Signed-off-by: Li Xinhai <lixinhai.lxh@gmail.com>
Cc: Wei Yang <richardw.yang@linux.intel.com>
Cc: Konstantin Khlebnikov <khlebnikov@yandex-team.ru>
Cc: Kirill A. Shutemov <kirill.shutemov@linux.intel.com>
---
mm/rmap.c | 7 +++----
1 file changed, 3 insertions(+), 4 deletions(-)
diff --git a/mm/rmap.c b/mm/rmap.c
index b3e3819..3c912a6c 100644
--- a/mm/rmap.c
+++ b/mm/rmap.c
@@ -269,10 +269,10 @@ int anon_vma_clone(struct vm_area_struct *dst, struct vm_area_struct *src)
{
struct anon_vma_chain *avc, *pavc;
struct anon_vma *root = NULL;
- struct vm_area_struct *prev = dst->vm_prev, *pprev = src->vm_prev;
+ struct vm_area_struct *pprev = src->vm_prev;
/*
- * If parent share anon_vma with its vm_prev, keep this sharing in in
+ * If parent share anon_vma with its vm_prev, keep this sharing in
* child.
*
* 1. Parent has vm_prev, which implies we have vm_prev.
@@ -280,8 +280,7 @@ int anon_vma_clone(struct vm_area_struct *dst, struct vm_area_struct *src)
*/
if (!dst->anon_vma && src->anon_vma &&
pprev && pprev->anon_vma == src->anon_vma)
- dst->anon_vma = prev->anon_vma;
-
+ dst->anon_vma = pprev->anon_vma;
list_for_each_entry_reverse(pavc, &src->anon_vma_chain, same_vma) {
struct anon_vma *anon_vma;
--
1.8.3.1
^ permalink raw reply related [flat|nested] 4+ messages in thread
* Re: [PATCH] mm/rmap.c: remove useless checking to child vma->vm_prev in anon_vma_clone
2020-01-06 6:37 [PATCH] mm/rmap.c: remove useless checking to child vma->vm_prev in anon_vma_clone Li Xinhai
@ 2020-01-06 10:43 ` Konstantin Khlebnikov
2020-01-06 13:28 ` lixinhai.lxh
0 siblings, 1 reply; 4+ messages in thread
From: Konstantin Khlebnikov @ 2020-01-06 10:43 UTC (permalink / raw)
To: Li Xinhai, linux-mm; +Cc: Wei Yang, Kirill A. Shutemov
On 06/01/2020 09.37, Li Xinhai wrote:
> For fork case, the dst->vm_prev is always same as src->vm_prev when
> anon_vma_clone() is called.

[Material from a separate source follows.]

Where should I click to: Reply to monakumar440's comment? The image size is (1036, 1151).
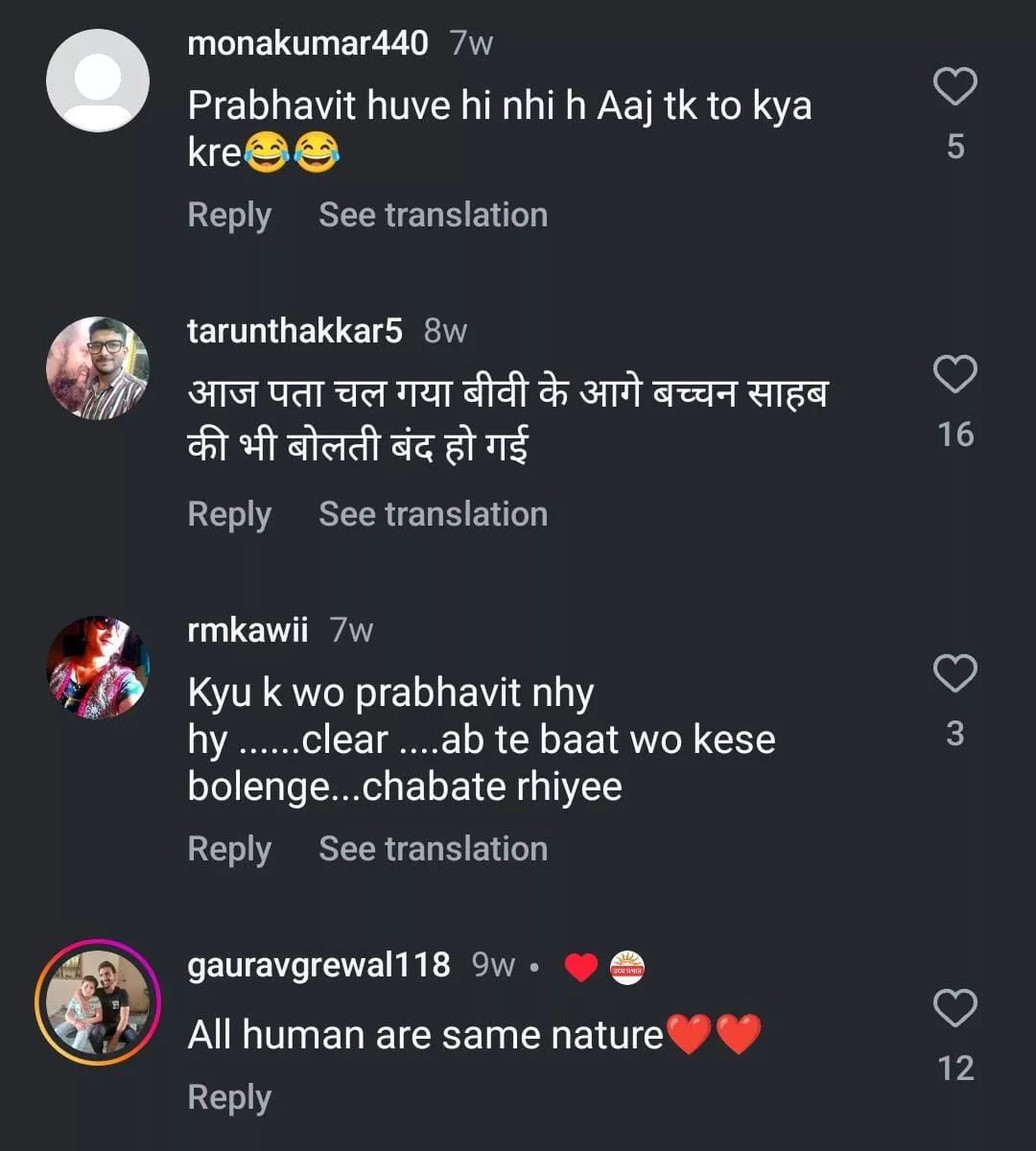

Removing the assignment from
> dst->vm_prev->anon_vma to dst->anon_vma, and explictly assign from
> anon_vma which is shared by its parent vmas.
This doesn't sound right.
I see dst->vm_prev is set after anon_vma_fork(), so here it still points to parent prev.
So, this thing works isn't as is supposed to be.
I expect this logic: If parent SRC1 SRC2 .. SRCn share ANON0
then in child related DST1 DST2 .. DSTn should fork and share ANON1:
Forking DST1 creates new ANON1 and then DST2 and following share it.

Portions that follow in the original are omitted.